Schooled, from Sony TV and ABC Studios, had a rocky run with a slew of showrunner changes, which likely factored into the cancellation decision. The Goldbergs spinoff, set in the 1990s with Lainey Lewis, played by AJ Michalka returning to Jenkintown after her rock n roll dreams fizzled out, was created by Marc Firek and The Goldbergs creator Adam F. Goldberg. Firek was the original showrunner during Schooled’s freshman season. He was replaced by Tim Doyle at the start of Season 2, but Doyle himself left over creative differences after 13 episodes and was replaced by Tom Hertz and Vanessa McCarthym who ran the show for the back-nine Season 2 episodes.

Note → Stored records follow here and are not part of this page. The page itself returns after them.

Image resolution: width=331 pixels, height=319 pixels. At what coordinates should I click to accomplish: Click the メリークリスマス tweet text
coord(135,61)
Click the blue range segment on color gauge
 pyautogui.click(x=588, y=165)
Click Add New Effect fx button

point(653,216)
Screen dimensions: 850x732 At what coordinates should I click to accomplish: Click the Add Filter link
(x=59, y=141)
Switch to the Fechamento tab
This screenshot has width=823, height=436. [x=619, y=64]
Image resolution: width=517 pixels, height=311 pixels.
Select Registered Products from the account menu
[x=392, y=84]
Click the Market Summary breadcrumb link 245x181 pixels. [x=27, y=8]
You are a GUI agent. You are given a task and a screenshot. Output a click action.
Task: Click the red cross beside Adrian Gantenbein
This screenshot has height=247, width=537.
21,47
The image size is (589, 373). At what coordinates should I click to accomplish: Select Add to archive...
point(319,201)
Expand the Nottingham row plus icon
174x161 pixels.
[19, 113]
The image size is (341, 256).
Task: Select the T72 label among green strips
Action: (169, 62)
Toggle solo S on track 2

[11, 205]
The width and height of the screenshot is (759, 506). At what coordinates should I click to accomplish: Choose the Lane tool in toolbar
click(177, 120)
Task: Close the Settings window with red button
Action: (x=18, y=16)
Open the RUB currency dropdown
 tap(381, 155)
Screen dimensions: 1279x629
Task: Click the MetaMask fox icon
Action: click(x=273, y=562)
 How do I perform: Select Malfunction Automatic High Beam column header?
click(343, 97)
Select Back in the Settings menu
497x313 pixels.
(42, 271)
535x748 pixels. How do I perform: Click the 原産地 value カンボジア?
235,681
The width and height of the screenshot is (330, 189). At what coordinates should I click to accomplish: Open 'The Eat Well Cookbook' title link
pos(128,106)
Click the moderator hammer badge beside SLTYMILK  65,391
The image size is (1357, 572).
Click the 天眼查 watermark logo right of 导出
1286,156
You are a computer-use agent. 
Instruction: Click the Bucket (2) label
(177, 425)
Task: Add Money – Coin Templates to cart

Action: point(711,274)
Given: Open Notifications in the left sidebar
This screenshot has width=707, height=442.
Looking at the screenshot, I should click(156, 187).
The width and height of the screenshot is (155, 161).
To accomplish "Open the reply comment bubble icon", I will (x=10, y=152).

ABC’s signature Wednesday comedy block will be a focus next season as Schooled, which aired in an 8:30 PM slot, and Single Parents, which aired at 9:30 PM, are no longer, and Modern Family which anchored the night at 9 PM ended its run.
The Goldbergs, which anchors the Wednesday lineup at 8 PM, was renewed for an eighth season.
Emergence didn’t connect with viewers during its fall run, despite extensive pre-launch promotion and strong reviews. The supernatural drama came to ABC in slightly unusual circumstances, moving from NBC, where it had been developed and piloted, last May. Starring Allison Tolman as a police chief who takes in a young child that she finds near the site of a mysterious accident who has no memory of what has happened, the genre thriller came from Michele Fazekas and Tara Butters, director Paul McGuigan and ABC Studios. Owain Yeoman, Ashley Aufderheide, Robert Bailey Jr and Zabryna Guevara also starred, along with Donald Faison and Clancy Brown.
Finally, Kids Say Darndest Things, which saw Haddish replace Bill Cosby in a reboot of the series that ran on CBS between 1998-2000, got off to a respectable start, becoming ABC’s most-watched fall premiere in the Sunday night slot in four years. However, it couldn’t keep its numbers up and lost buzz after its October bow.